You have all of this equipment now, so you’ll definitely get really into yoga, right?

Unlikely.

 

If you’re anything like most people, that equipment will collect dust in a closet while you remain “too busy” to actually do yoga. You think that the expenditure of money will spur you into using all that gear, but it won’t. You’ll feel guilty and frazzled looking at all that expensive unused gear, and you might actually avoid the gear to avoid feelings of disappointment that you haven’t become the person you hoped you would yet.

 

You only do an activity by actually doing that activity. And for that, you don’t need to buy and store gear. You need to schedule and protect TIME.

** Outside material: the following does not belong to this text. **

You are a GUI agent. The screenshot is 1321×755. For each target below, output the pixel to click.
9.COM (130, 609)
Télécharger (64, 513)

If you want to get into something, or renew your commitment to something, make the time, get it on the schedule, and then do it with what you already have. Or you can borrow or rent the gear as you’re establishing your hobby habit.

 

Get into the routine of doing your activity of choice first to ensure that making room in your budget and home for gear of your own is something you’ll actually benefit from.

 

You may borrow a mat, blocks, straps, etc. at the yoga studio, and wear the comfortable clothes you already own. (You and I both know you already own the pajamas-in-public we call yoga pants.)

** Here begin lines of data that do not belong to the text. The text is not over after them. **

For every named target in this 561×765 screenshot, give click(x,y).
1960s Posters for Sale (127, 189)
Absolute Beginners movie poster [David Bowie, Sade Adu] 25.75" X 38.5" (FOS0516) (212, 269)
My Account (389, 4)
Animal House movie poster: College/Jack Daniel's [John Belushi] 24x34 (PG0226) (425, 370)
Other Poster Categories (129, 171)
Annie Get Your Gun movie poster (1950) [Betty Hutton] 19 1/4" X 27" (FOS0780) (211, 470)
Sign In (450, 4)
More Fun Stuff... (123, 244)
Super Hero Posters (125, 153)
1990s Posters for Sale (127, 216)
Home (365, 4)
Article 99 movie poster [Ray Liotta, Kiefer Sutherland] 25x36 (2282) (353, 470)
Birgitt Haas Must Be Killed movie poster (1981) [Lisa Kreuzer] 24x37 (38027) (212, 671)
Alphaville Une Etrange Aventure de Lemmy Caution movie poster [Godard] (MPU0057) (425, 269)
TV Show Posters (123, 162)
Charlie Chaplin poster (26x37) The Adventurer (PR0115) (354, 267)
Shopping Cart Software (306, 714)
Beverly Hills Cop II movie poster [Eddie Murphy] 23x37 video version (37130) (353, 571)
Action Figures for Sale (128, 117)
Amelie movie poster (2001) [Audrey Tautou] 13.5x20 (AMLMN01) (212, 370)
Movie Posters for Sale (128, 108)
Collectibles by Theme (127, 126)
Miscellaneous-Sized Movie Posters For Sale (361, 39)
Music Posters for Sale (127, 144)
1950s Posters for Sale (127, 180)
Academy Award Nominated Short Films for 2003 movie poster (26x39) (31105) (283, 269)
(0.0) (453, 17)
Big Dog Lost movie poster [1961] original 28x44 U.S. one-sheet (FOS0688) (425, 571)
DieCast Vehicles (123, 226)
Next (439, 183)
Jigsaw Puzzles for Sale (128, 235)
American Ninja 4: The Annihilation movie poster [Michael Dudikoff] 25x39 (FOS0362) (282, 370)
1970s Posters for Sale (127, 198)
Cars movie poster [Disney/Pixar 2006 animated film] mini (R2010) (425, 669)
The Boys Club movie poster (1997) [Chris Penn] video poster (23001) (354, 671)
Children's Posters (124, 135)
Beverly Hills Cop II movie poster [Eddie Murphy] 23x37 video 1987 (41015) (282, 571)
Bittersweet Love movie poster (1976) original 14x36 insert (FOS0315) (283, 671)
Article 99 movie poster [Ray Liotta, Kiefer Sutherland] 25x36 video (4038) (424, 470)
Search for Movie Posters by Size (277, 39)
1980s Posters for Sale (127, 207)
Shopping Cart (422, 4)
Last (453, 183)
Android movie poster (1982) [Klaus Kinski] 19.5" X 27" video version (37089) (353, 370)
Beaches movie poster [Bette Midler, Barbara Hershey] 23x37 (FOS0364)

You can take great photos in the golden hour each evening with your smartphone before upgrading to a DSLR. You can get into the routine of sketching each morning with a standard issue no.2 pencil before upgrading to that set of charcoal pencils.

 

Once your hobby time is on a recurring schedule and your routine is established, integrating the gear will be be simple and seamless. Then, and only then,  should you purchase the gear.

 

But only if you write it on your shopping list first.

 

HOT MESS// Target Dollar Spot

Target Dollar Spot is the greatest masterpiece of some evil marketing genius. It's positioned RIGHT when you walk in the store so you can't help but pass by it. It is cheap, so so so cheap, that the dopamine floods your brain at the sight of all these "steals." And it's seasonal and ever-changing, so you feel just a little bit panicky on missing out on a great find. Visibility, urgency, a feeling of getting something for nothing = a trifecta of manipulation trying to separate you from your money.

 

But Dollar Spot items are typically the first to get the axe when a person purges. These objects are almost always impulse buys so they don’t fill a true need or serve a true purpose in the home. They are poorly made from low quality materials so they’re damaged easily. They are trendy and highly stylized, so they look dated and frivolous quickly.

 

They are rarely treasured, and frequently discarded.

 

I’m a reformed Target Dollar Spot shopper myself before becoming absolutely insistent on sticking to The Shopping List. Never have I ever written “novelty ice cube tray” on my shopping list, so once I built up that list-following muscle, my dollar spot purchases were eliminated.

 

Next time you’re in Target (or any other retailer that combines visibility, low prices, and FOMO to separate you from your money), try these baby steps:

 

Set a timer for 3 minutes. You may walk through the dollar spot for these 3 minutes. Touch nothing.  Seriously. Hands in your pockets or folded behind your back the whole time. Don’t check the price, don’t look for other styles or colors, don’t lay on finger on anything.

 

I'm a firm believer that the moment you touch something, you subconsciously feel a tiny sense of ownership over it, and you're more likely to go ahead and make that ownership official with a swipe of the card.  

 

When your timer goes off, you must leave the dollar spot. No exceptions.

 

Did you see something that could satisfy a need? Unlikely. But let’s indulge you for a moment here, and say you spotted something that would solve a problem in your home or life. (No, having rectangular ice cubes is not a problem.) Take out your Shopping List and write the item at the bottom. Then go on with your intended shopping.

 

If you'd like to return to purchase a selected item from the dollar spot, you may do so only after completing your other shopping.

 

Chances are great that you will forget to do so, or return with more objective eyes that can see that those items are not worth it now that you actually have a cart full of needful things that you actually intended to purchase.

 

Make that impulse buy less impulsive by requiring you wait until the intended shopping is done, and make the trek back to the dollar spot. Those two tiny obstacles of time and effort will likely diminish your “need” for the object, and you can delete/cross off the item as if you had never even written it down and get the heck out of there.

 

Mastered those baby steps? Great. Now, up the ante. Do not enter the dollar spot. I repeat, do not enter the dollar spot. You know everything in there is cheaply made crap, the likes of which succumbed to a big black garbage bag when you last did a purge. You know you made your list well before your trip to the store, and before you were under the influence of these sly marketing tactics. Stick to your list and keep it moving. Leave the store with more money in your bank account and less junk coming in to your home.

 

Remember, today’s impulse buy is tomorrow’s clutter.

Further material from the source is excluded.